Shepard rolled a chair toward Claude and swung his own chair away from the desk. He grinned, like a ten-year-old stepping onto a roller coaster after a long wait in line, but Claude didn’t notice, immersed, as he was, in final rehearsal of his opening statement.
“I just want you to know, Jim,” Claude said, “that I’ve been working through my fears. I, um, think I’ve begun to have some success, that is, I’ve made very good progress, and in fact, I’ve turned some important corners, yessir, some important corners, and, well sir, I feel as though I’m cured—or at least ninety-nine percent cured—and I feel great about it, yessir, just great.”
Shepard smiled and maintained eye contact, but didn’t speak. Claude noticed himself wringing his hands and broke them quickly, but then thought the action too unnatural and buried them beneath his thighs.
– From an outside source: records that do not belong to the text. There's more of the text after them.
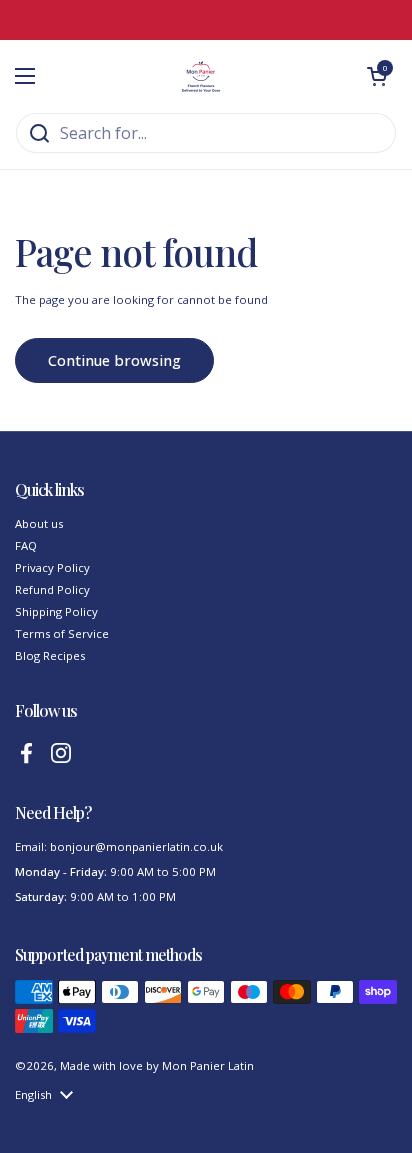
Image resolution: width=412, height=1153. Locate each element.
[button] (377, 76)
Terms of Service (62, 633)
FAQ (26, 545)
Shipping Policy (56, 611)
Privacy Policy (52, 567)
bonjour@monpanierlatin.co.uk (136, 846)
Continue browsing (114, 360)
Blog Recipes (50, 655)
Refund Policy (52, 589)
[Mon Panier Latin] (201, 76)
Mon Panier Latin (208, 1065)
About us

“I, uh, you know, fishing helped,” Claude continued. “It did. I tied flies, and gradually got comfortable, then moved on to real bugs. I was surprised how well I did. Then I figured, what the heck, I’m going to lick this entire problem here and now. And I did. I dug in my heels, and now I’m cured.”
Again Claude stopped, hoping Shepard would jump in. Although the smile lessened some, Shepard remained silent.
“So what do you think?” Claude said when the silence became awkward. “How soon can I get back into the stores department?”
“Not going to happen.”
“Why not?”
“Because you signed a piece of paper saying you’d never return.”
“It’s just a piece of paper,” Claude said. “We signed it when I was disabled, and I’m better now. If I can work, I should work here, not at some hardware store or shoe factory.”